Les dirigeants des majors vont toutefois devoir trouver le bon équilibre entre leurs promesses de désendettement et de maintien des dividendes d‘une part et leur volonté de reconstituer leurs réserves en achetant des actifs à des prix encore avantageux d‘autre part.

Au cours des dernières semaines, BP a annoncé une série d‘opérations, parmi lesquelles un investissement d‘un milliard de dollars en Mauritanie et au Sénégal, en partenariat avec l‘américain Kosmos Energy, dans la foulée d‘autres acquisitions à Abou Dhabi et en Azerbaïdjan.

BP et le géant russe Rosneft ont pris d‘importantes participations dans le gisement gazier Zohr d‘Eni en Egypte, le plus gros jamais découvert en Méditerranée.

Total a renforcé sa participation dans le projet pétrolier du lac Albert en Ouganda en rachetant une participation de 21,57% à Tullow pour 900 millions de dollars.

La compagnie française avait auparavant annoncé la signature avec Petrobras d‘un accord portant sur la reprise d‘actifs du groupe brésilien, dans l‘amont et dans l‘aval, représentant une valeur de 2,2 milliards de dollars (2,1 milliards d‘euros).

L‘ACCORD À L‘OPEP A DOPÉ LES M&A EN DÉCEMBRE

La tendance devrait se poursuivre avec la résorption attendue des excédents d‘offre.
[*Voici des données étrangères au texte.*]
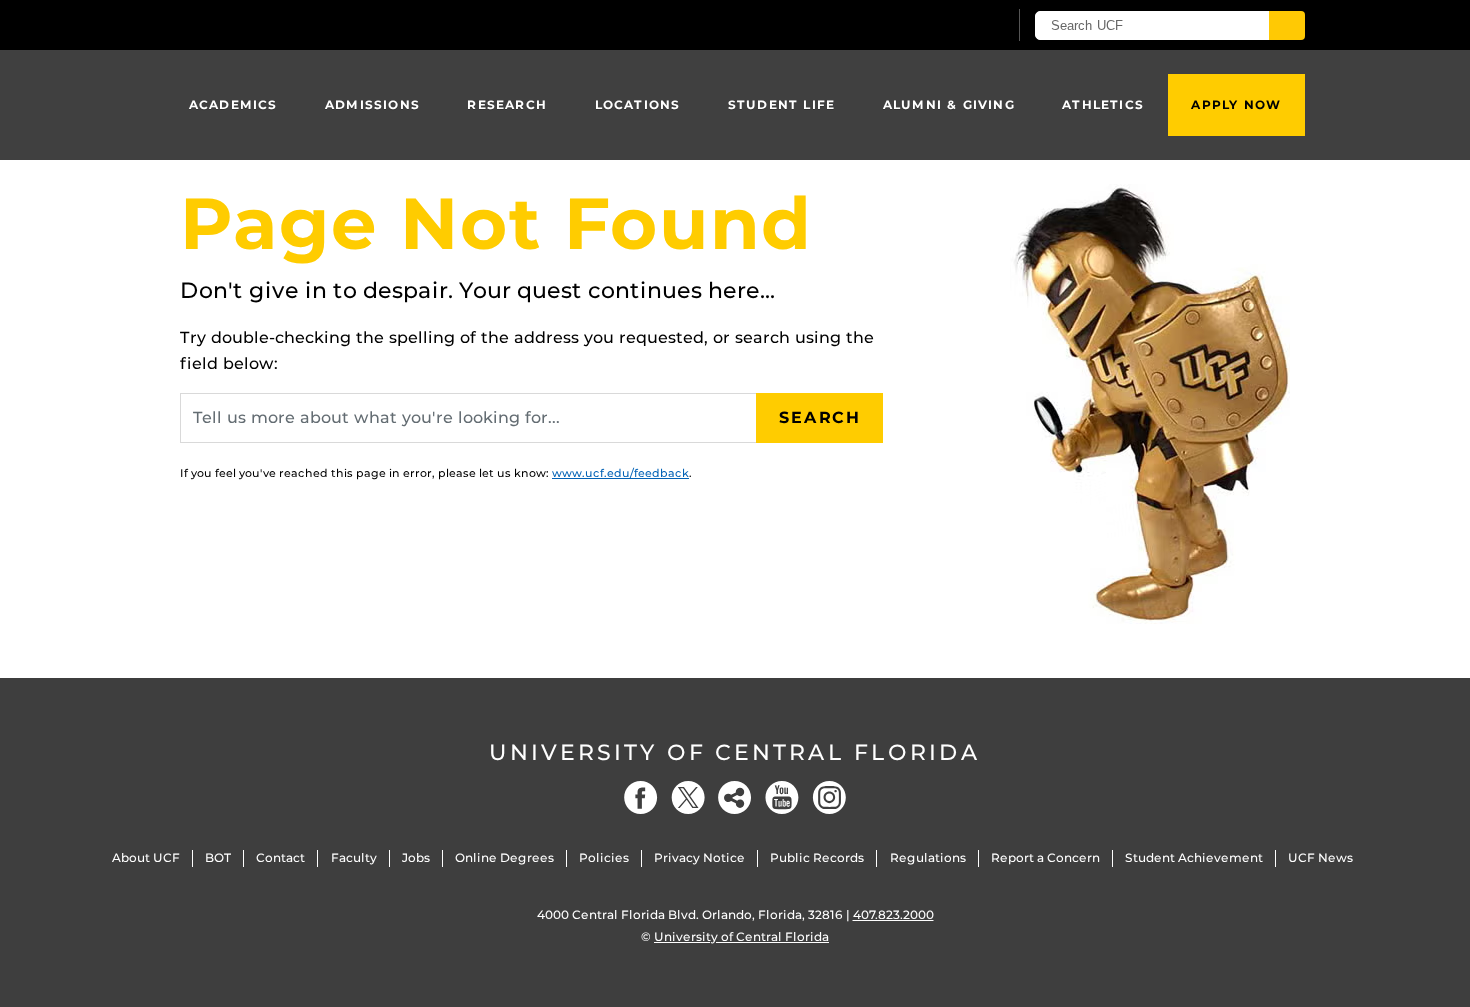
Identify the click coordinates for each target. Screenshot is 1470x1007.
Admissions (372, 104)
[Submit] (1287, 25)
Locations (638, 104)
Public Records (817, 857)
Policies (604, 857)
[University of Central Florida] (326, 24)
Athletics (1103, 104)
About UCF (146, 857)
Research (507, 104)
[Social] (735, 797)
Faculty (354, 857)
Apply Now (1236, 104)
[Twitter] (688, 797)
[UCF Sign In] (942, 26)
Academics (233, 104)
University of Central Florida (735, 752)
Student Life (781, 104)
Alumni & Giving (949, 104)
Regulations (928, 857)
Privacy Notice (699, 857)
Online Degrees (504, 857)
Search (820, 417)
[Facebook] (641, 797)
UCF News (1320, 857)
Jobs (416, 857)
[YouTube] (782, 797)
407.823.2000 (893, 914)
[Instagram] (829, 797)
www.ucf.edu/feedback (620, 473)
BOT (218, 857)
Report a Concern (1045, 857)
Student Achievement (1194, 857)
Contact (280, 857)
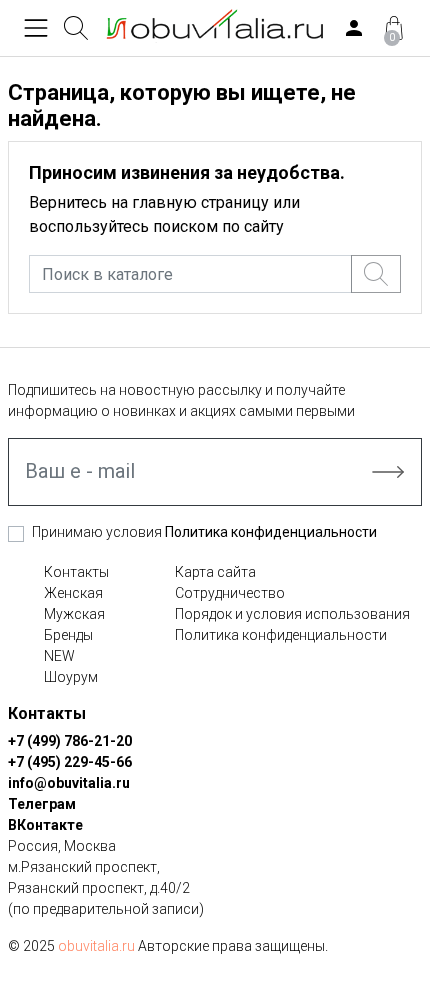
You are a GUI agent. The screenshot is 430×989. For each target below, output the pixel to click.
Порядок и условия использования (292, 614)
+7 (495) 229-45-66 (70, 762)
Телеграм (42, 804)
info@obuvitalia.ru (69, 783)
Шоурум (71, 677)
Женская (73, 593)
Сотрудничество (230, 593)
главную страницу (200, 202)
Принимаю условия (204, 532)
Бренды (68, 635)
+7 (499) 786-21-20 (70, 741)
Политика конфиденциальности (271, 532)
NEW (59, 656)
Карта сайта (215, 572)
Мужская (74, 614)
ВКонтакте (45, 825)
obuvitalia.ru (96, 946)
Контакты (76, 572)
Les spécialistes du secteur s‘attendent à ce que les majors ciblent principalement des bassins encore peu développés en Afrique et en Europe de l‘Est.
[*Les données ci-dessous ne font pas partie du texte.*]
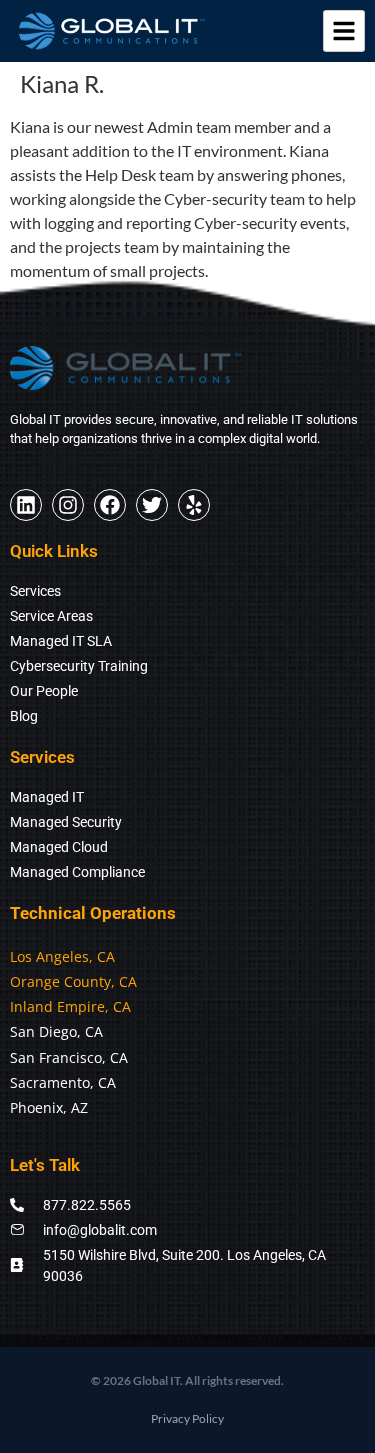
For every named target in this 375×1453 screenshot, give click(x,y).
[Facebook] (110, 505)
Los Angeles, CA (62, 956)
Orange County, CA (73, 981)
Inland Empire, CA (70, 1006)
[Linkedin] (26, 505)
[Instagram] (68, 505)
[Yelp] (194, 505)
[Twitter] (152, 505)
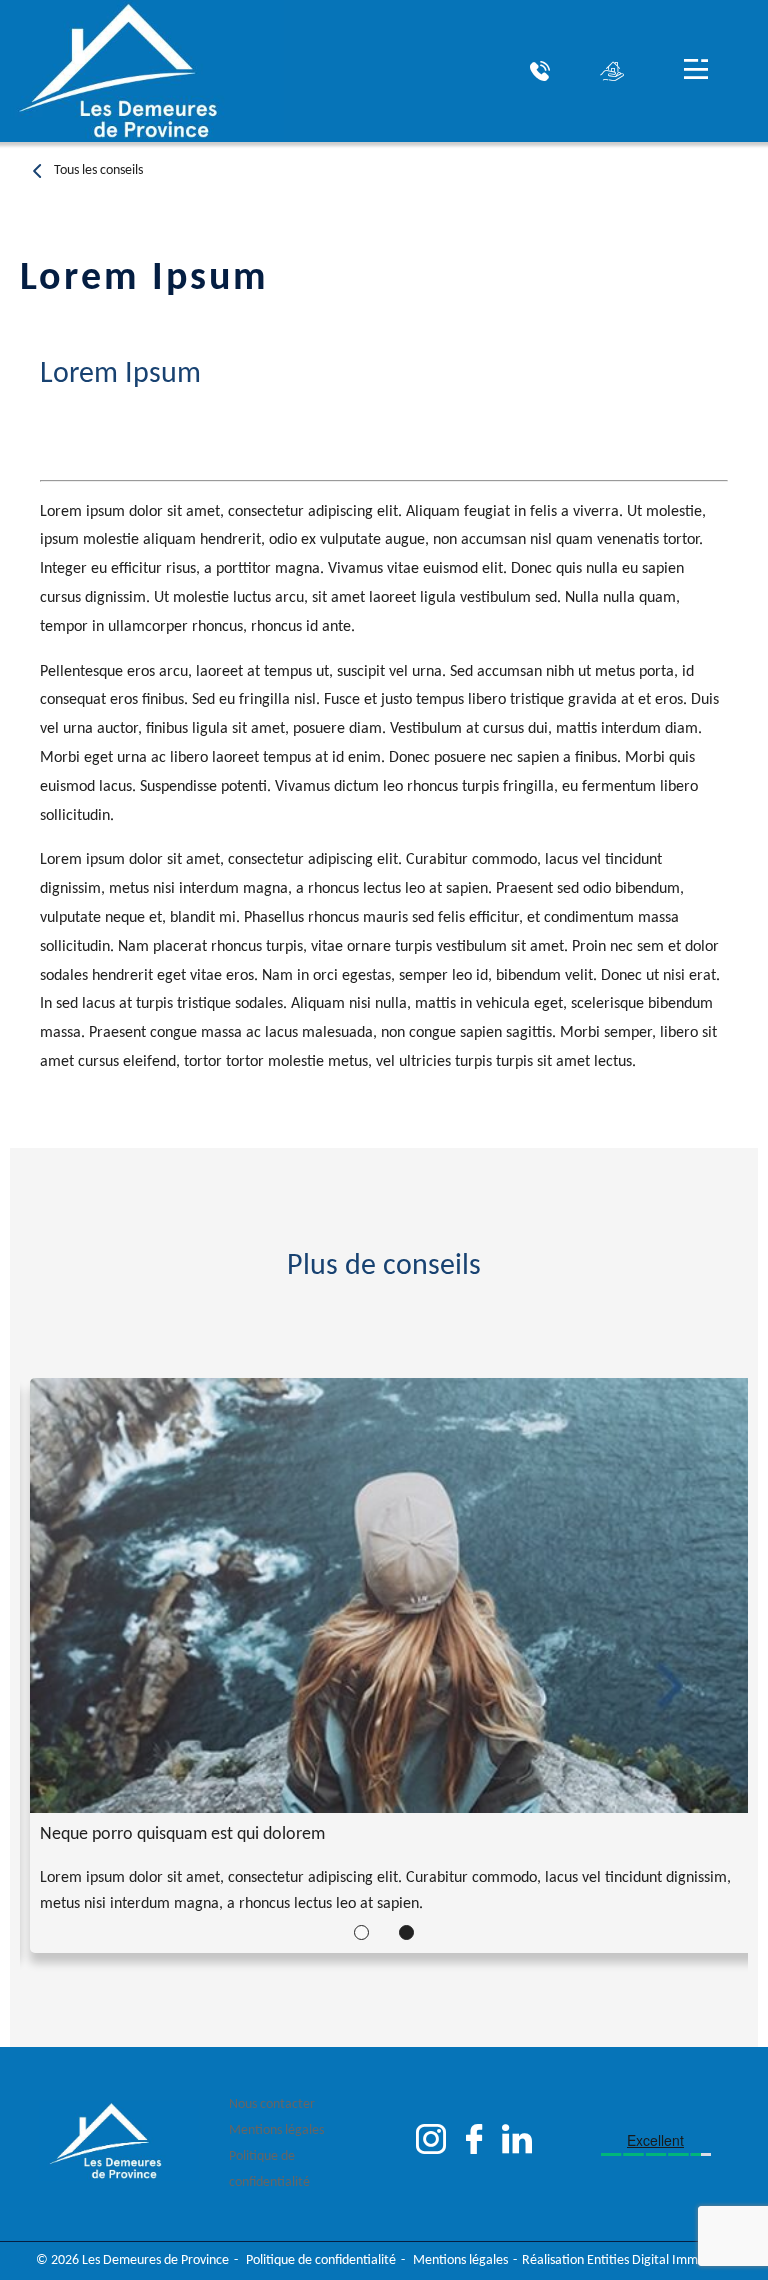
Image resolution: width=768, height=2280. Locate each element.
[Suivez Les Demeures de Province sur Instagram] (431, 2144)
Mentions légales (276, 2130)
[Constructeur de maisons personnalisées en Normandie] (142, 71)
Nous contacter (272, 2104)
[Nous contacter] (540, 71)
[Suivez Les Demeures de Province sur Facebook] (474, 2144)
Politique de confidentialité (269, 2169)
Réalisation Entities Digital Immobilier (627, 2260)
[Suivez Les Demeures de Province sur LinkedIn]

La chute des cours avait donné un coup d‘arrêt en 2015 aux opérations de fusions-acquisitions à l‘international alors qu‘elles se sont poursuivies à un rythme soutenu entre acteurs du pétrole de schiste aux Etats-Unis, grâce à la facilité d‘accès aux financements mais aussi à des coûts et des délais de mise en production bien inférieurs à ceux des gisements traditionnels.

“Ce que l‘on voit, ce sont des majors qui affûtent leurs armes après avoir été aux abonnés absents pendant un long moment et qui tournent aussi bien autour de projets de cessions que d‘acquisitions”, a dit Tony Durant, le directeur général de Premier Oil à Reuters.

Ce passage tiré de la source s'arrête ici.